Exercise objective. Copy each line below holding "agent".

(Stored records)

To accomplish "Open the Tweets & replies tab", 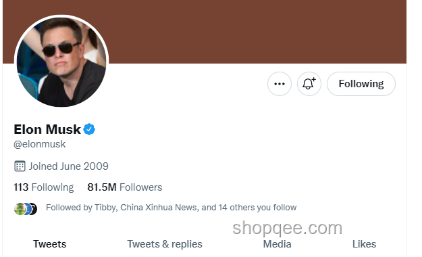I will click(165, 244).
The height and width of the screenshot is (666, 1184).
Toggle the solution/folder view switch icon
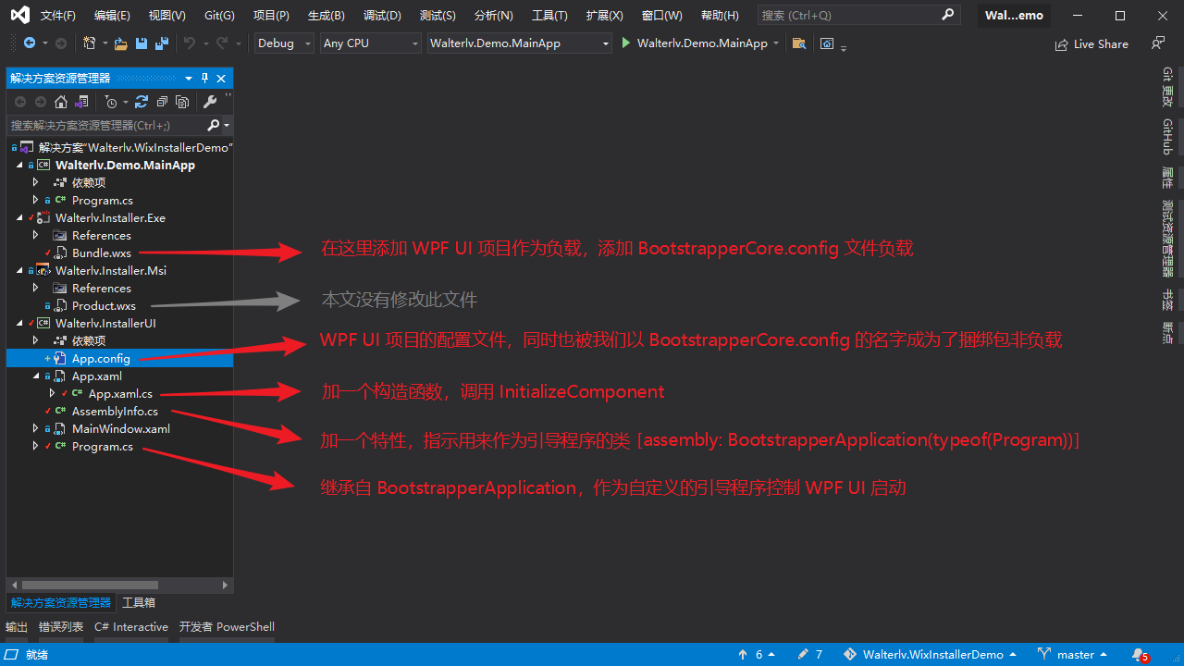tap(82, 102)
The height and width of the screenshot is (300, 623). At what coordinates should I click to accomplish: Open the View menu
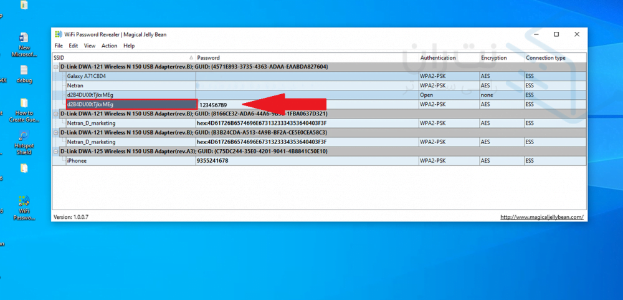(90, 46)
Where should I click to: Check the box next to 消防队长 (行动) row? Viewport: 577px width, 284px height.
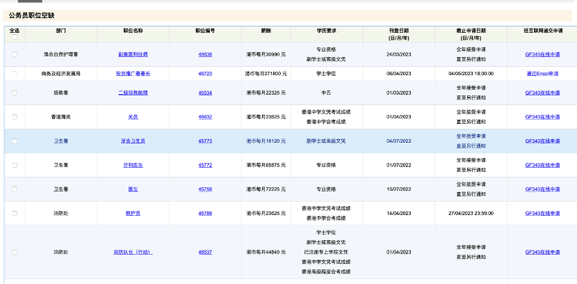(x=15, y=252)
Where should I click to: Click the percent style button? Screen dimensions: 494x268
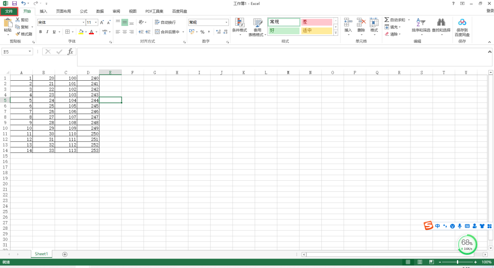[x=202, y=32]
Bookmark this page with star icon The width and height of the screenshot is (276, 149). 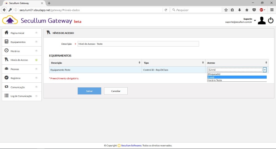pyautogui.click(x=226, y=10)
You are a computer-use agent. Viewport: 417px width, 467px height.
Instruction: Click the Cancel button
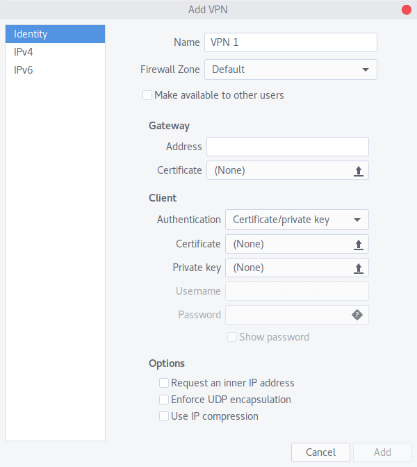coord(320,452)
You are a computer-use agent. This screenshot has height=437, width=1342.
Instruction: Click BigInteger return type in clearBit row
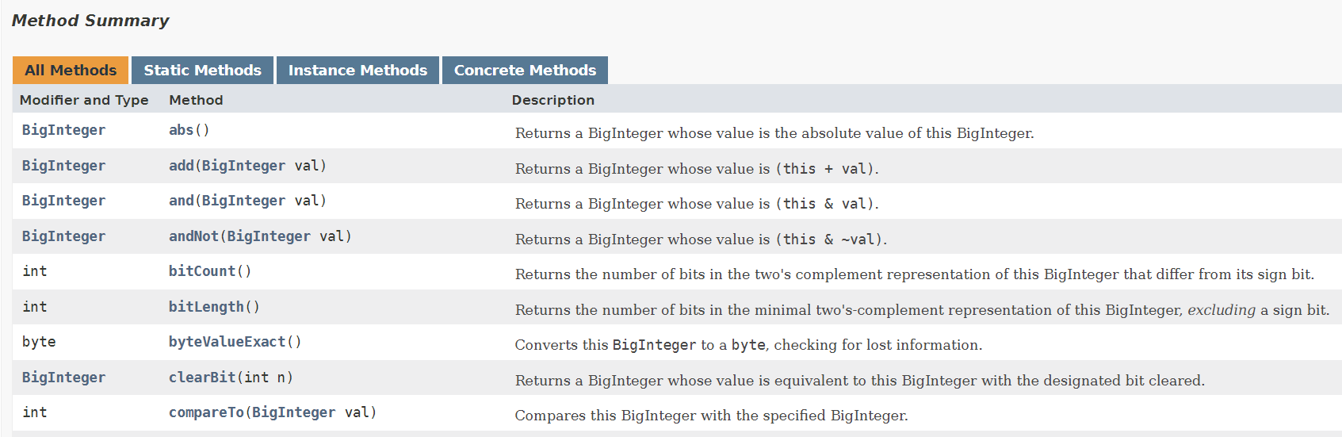point(63,378)
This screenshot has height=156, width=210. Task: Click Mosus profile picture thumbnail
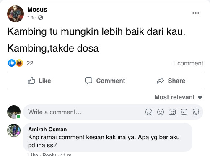(16, 14)
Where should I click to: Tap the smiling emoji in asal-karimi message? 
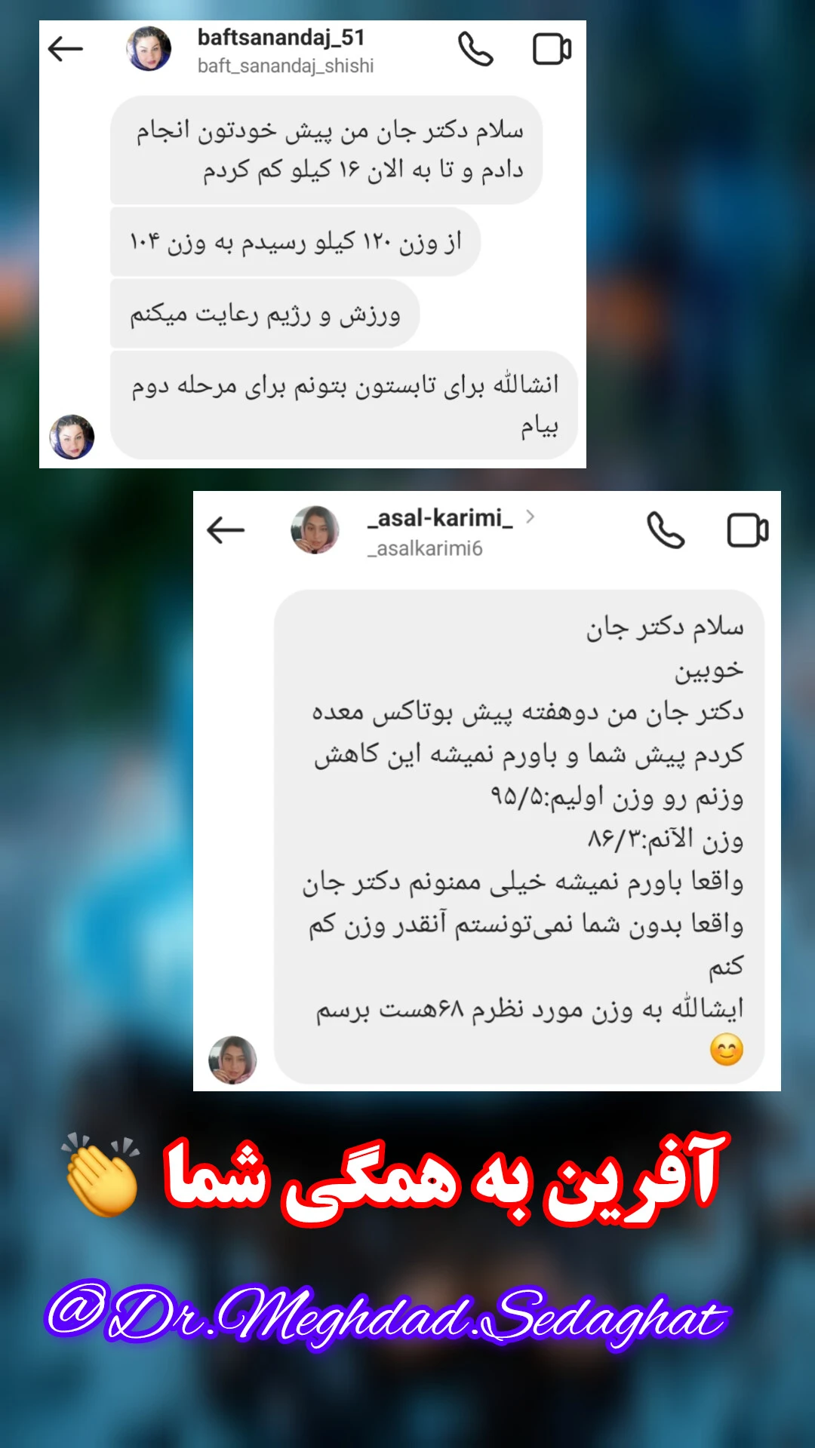[x=727, y=1050]
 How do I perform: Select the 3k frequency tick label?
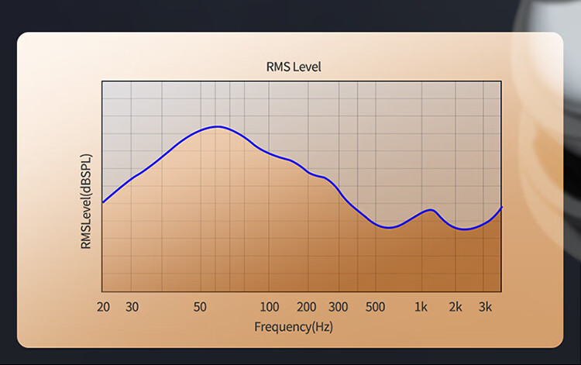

Result for this task.
You are a computer-use agent. Viewport: 417px width, 467px height.
You are a computer-use agent. This screenshot has height=437, width=1342.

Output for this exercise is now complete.